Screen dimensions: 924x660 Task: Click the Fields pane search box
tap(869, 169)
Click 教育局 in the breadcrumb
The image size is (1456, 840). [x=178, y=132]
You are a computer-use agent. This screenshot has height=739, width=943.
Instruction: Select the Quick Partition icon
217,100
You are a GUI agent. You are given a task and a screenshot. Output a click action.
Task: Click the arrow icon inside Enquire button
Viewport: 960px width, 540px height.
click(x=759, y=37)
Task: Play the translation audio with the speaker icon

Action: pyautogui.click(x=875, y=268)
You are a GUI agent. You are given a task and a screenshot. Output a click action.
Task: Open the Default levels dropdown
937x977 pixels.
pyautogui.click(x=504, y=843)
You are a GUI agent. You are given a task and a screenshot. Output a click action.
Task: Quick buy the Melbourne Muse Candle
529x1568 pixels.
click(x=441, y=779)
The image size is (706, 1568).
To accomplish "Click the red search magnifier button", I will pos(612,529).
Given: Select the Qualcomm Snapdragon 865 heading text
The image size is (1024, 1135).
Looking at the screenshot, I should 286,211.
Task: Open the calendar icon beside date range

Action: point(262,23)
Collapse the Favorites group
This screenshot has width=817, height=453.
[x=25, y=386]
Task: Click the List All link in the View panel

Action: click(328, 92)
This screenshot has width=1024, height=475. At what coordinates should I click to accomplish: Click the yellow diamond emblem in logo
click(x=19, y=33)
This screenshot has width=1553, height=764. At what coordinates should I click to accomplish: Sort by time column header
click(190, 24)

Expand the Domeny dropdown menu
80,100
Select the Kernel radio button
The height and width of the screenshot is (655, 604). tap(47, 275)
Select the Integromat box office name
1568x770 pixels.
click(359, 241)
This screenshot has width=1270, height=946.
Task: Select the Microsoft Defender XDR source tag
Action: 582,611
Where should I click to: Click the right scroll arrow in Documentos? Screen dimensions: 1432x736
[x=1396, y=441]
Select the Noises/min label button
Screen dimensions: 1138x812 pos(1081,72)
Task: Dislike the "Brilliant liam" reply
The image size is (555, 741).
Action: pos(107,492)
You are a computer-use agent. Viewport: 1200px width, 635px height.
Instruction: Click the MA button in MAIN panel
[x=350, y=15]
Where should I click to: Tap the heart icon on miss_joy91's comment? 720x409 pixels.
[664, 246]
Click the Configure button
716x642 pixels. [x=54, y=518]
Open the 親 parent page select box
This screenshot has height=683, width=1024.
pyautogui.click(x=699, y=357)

• WHAT IS REQUIRED: Going line by line through the entries above, count each line that has the word "computer", then state the count alone.

• TASK OUTPUT: 2